▸ Job: Locate every line in the rows below that contains the string "Where" and copy each of those lines. Matching is case-sensitive.

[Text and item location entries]
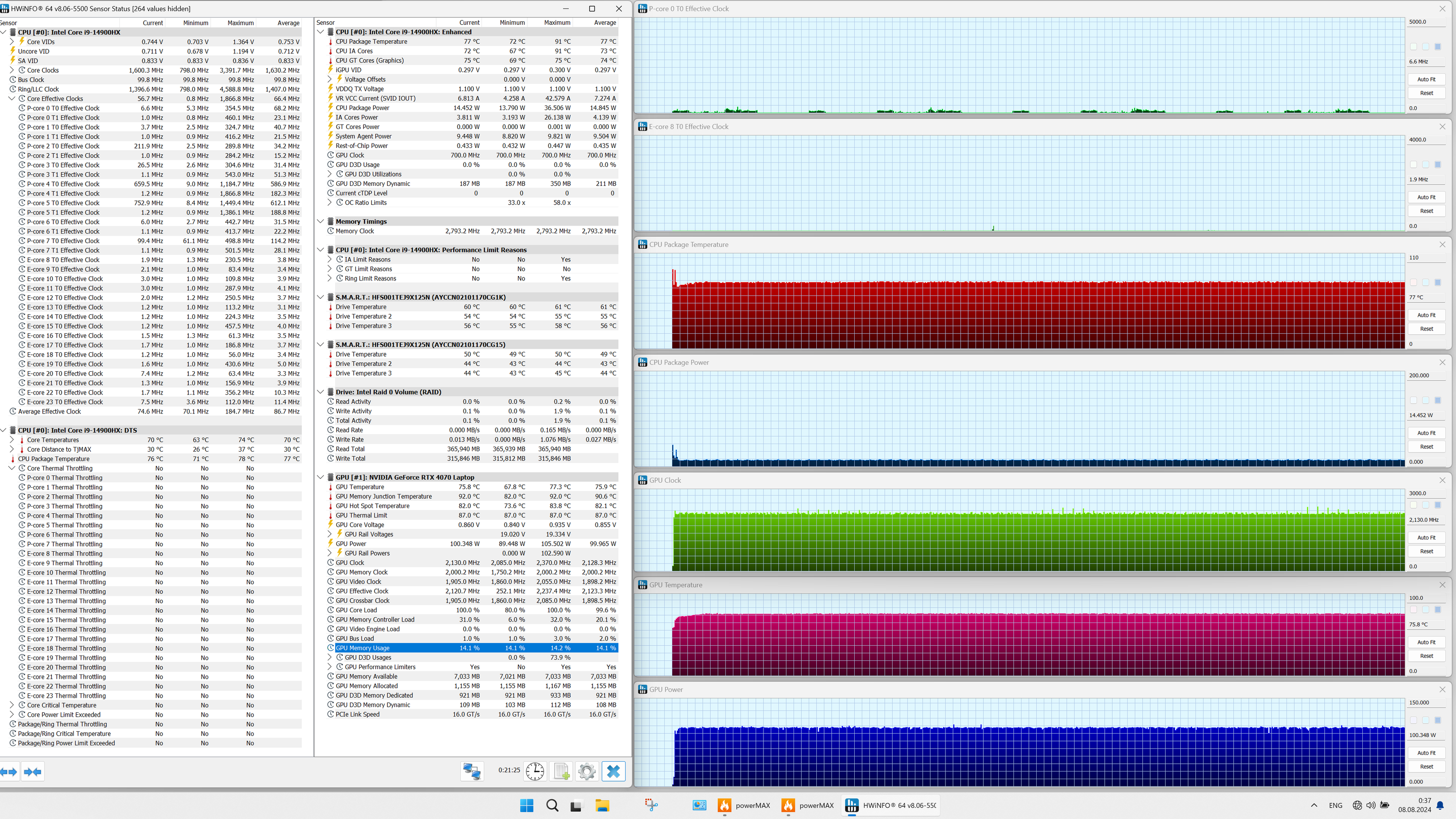Start logging with the sheet-plus icon
The width and height of the screenshot is (1456, 819).
pyautogui.click(x=561, y=771)
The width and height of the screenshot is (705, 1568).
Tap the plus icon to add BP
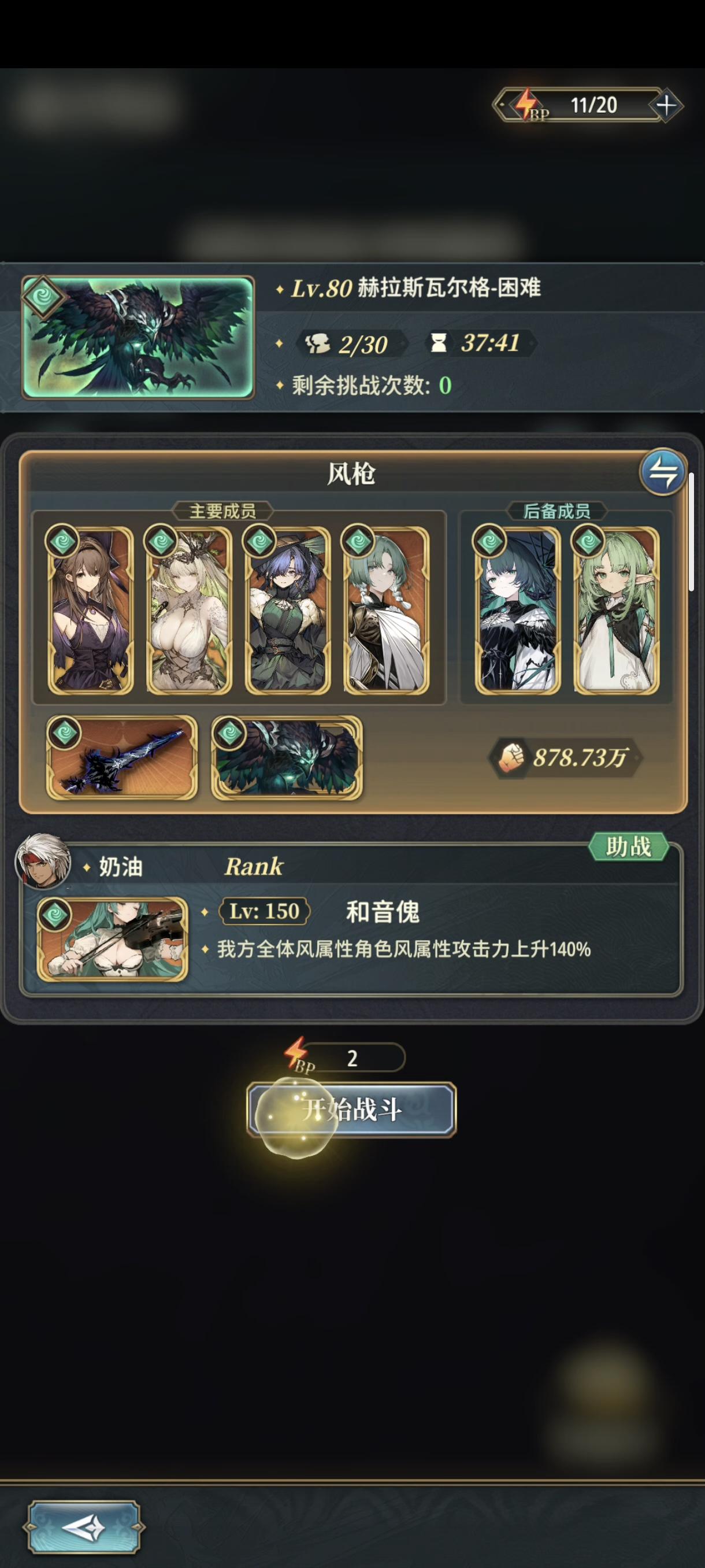pos(666,105)
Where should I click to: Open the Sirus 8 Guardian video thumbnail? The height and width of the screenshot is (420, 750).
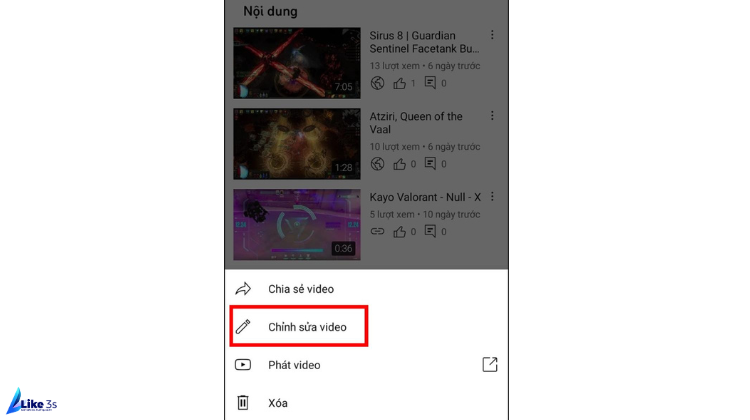(297, 63)
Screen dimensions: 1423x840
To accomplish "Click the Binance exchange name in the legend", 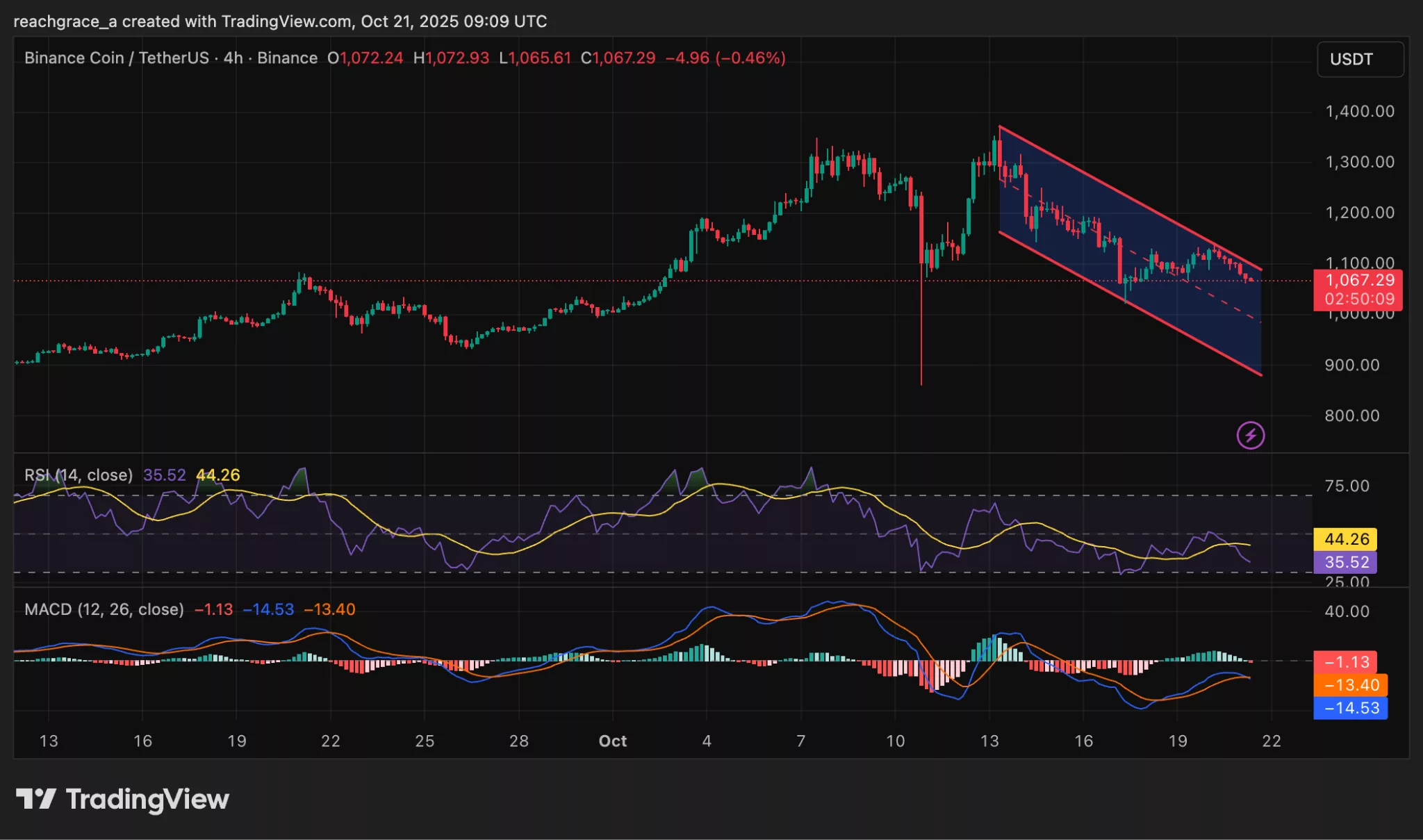I will click(x=288, y=58).
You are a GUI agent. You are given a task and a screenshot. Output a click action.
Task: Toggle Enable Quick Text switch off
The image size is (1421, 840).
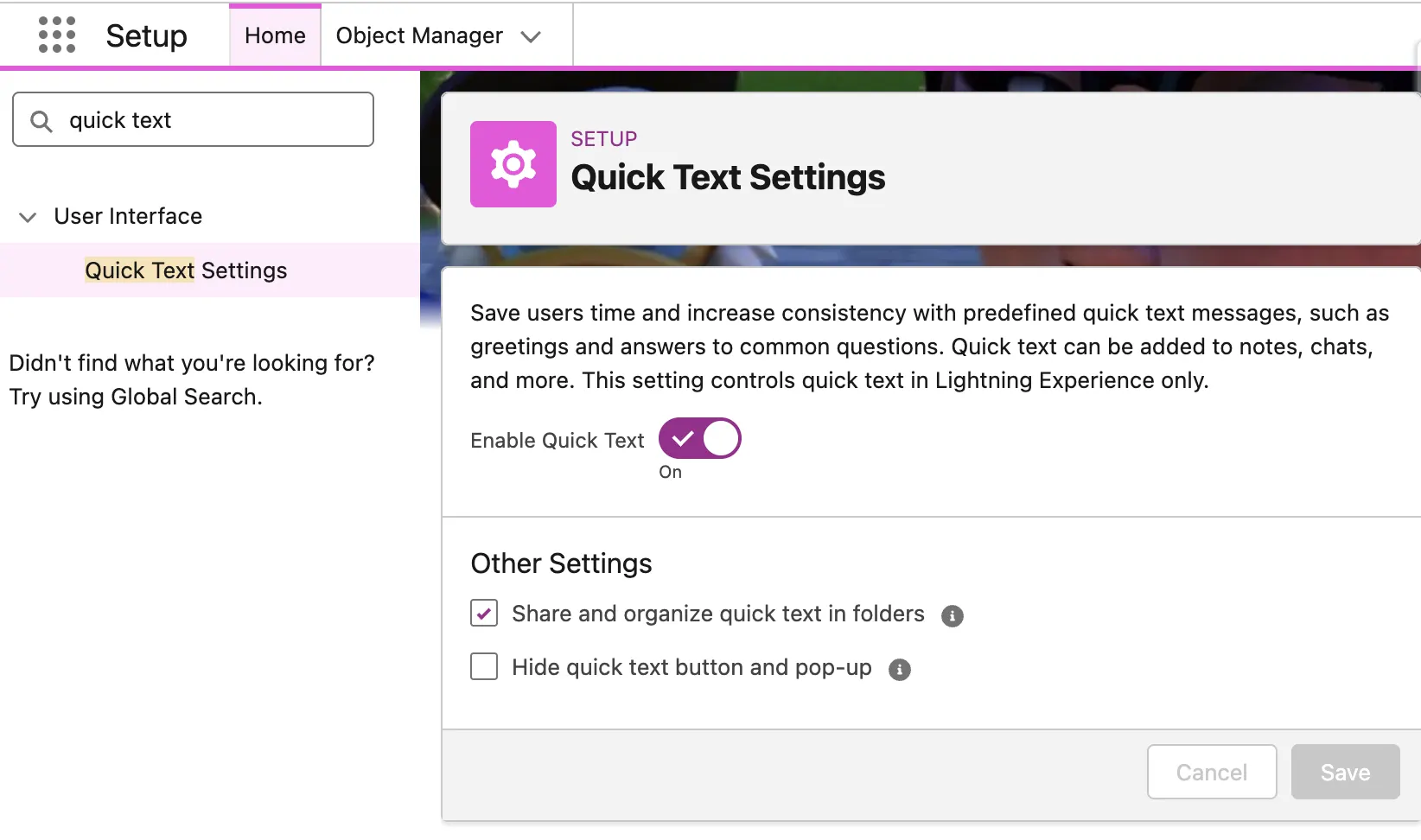click(x=699, y=439)
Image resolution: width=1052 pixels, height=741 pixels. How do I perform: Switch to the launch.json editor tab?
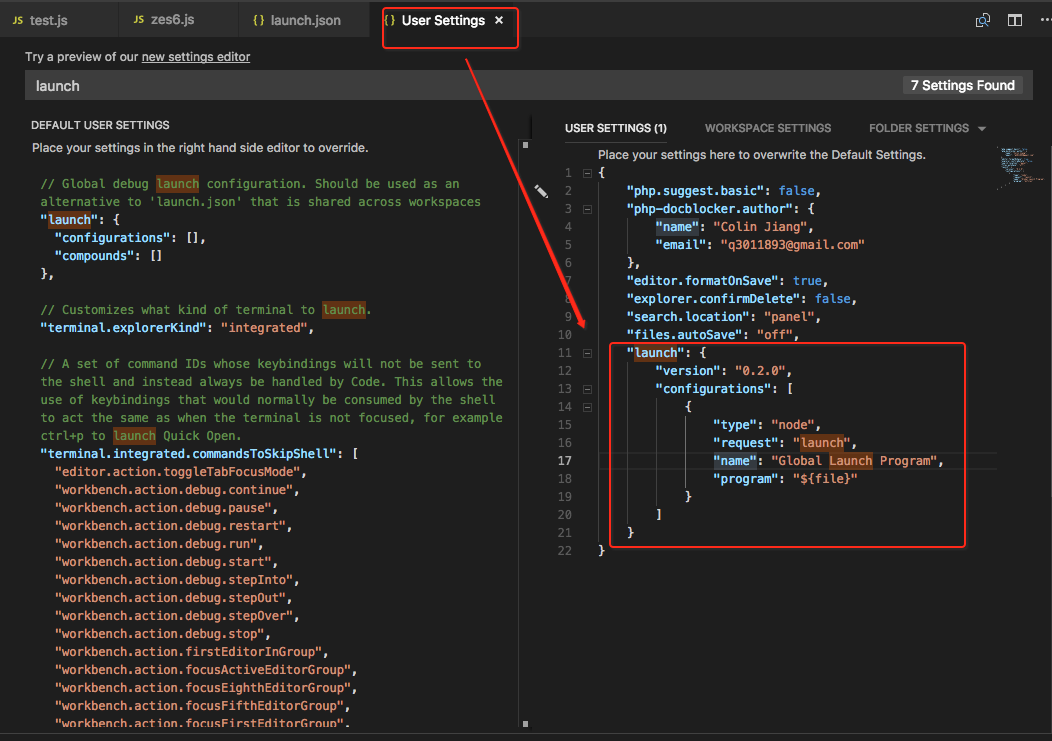308,21
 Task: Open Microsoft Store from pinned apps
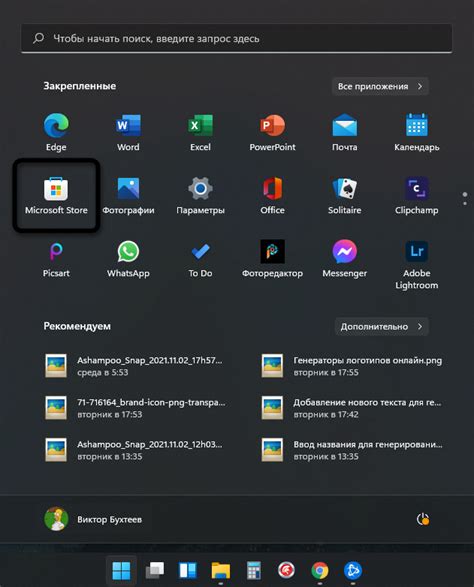tap(56, 195)
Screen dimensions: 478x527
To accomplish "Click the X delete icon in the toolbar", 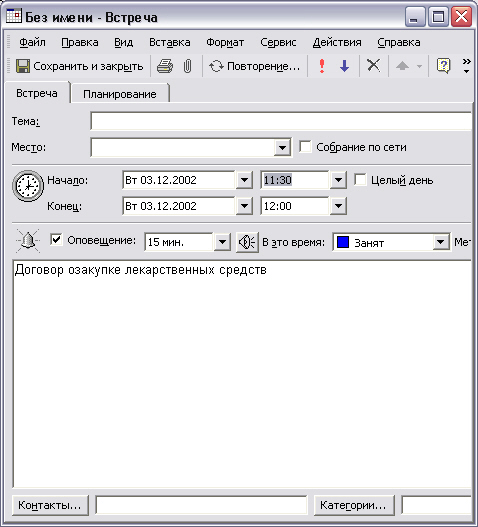I will pyautogui.click(x=373, y=66).
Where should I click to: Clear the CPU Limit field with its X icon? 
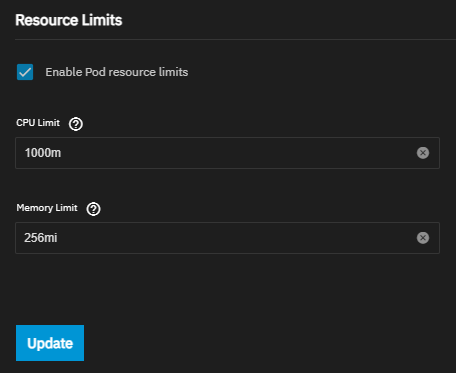click(423, 153)
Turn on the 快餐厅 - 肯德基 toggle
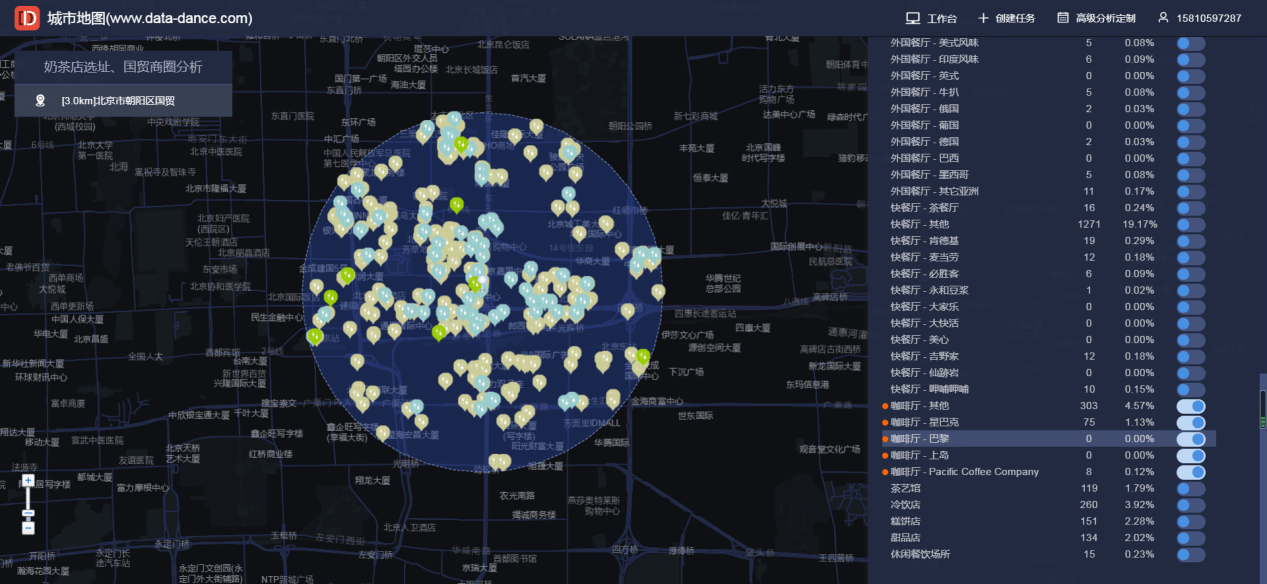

▸ Response to this task:
Where should I click to: Open the Sirus 8 Guardian video thumbnail? The height and width of the screenshot is (420, 750).
Where should I click to: Clear the CPU Limit field with its X icon? 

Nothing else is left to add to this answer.